If you want something, make it clear. If you have a great idea, share it. Most importantly, be upfront about why you are sending the email and why your message is great for the person receiving it. This will establish trust, which is the foundation for all positive relationships.
3. Be likeable
Ever stare at a date across the dinner table while they talk only about their life? It's unattractive and rude. In the same vein, center your emails around the contact instead of yourself. Primarily, focus your message on their background, their needs and how your email impacts them.
The second part of being likeable is making your request for information, meetings or feedback easy for people to say yes to. "Do you have 10 minutes to chat?" is easier for someone to agree to than "Can I talk with you for an hour?"
Give people outs when you make requests on their time. Applying too much pressure on them increases the chance they'll decline your attempts to connect. Phrases like "I know you're busy," "at a time convenient for you" or "let's discuss this further when you're back in town" demonstrate that you're conscientious about their time constraints.
You always become more likable when you relieve the burden on others.
4. Provide value
Your iPhone rings. It's the friend who only calls when they want something. Ignore! Ten minutes later, though, you answer your phone for a different friend.
Why did you accept one call and not the other? Because one friend shares cool news and invites you to interesting events, while another friend only takes.
Similarly, being a giver invites people to your cause. In your emails to successful people, share an interesting link or new information within their niche. Your email isn't just about receiving; it's about establishing a relationship. And good relationships are built upon helping people with shared interests and aspirations.
5. Show you're already winning
You want to contact successful people because you know they get important things done. You gain instant credibility by showing them you're already winning.
Did you just complete a cool project? Create something unique? Briefly tell your contact. The message conveyed is that you don't mooch, and that establishing a professional relationship with you won't be a waste of their time and effort.

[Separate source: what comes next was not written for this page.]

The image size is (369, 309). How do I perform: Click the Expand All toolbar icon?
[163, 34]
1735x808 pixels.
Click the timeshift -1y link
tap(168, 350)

Here's what it looks like put together. This email was sent to New York Times bestselling author Chris Guillebeau, resulting in an interview and new relationship:
The first line establishes a common link. Line two shows genuine flattery. Lines three and four give a clear intent of the project, which makes it easier to say yes.
The fifth line shows why Chris fits for the email's content. Line six is about being likeable and gives Chris an "out." The second-to-last line reads "at a convenient day and time for you." This goes back to taking away the burden for Chris.
The final, "P.S." line briefly shows how I'm already winning without bragging.
Note: Notice the title of Chris' book is spelled incorrectly. (It's "world," not "word.") This mistake proves you don't have to write a perfect email to have successful people respond positively to you! (Although you should always proofread.)
Influential people want to help you reach your goals! Your next connection is one strong email away.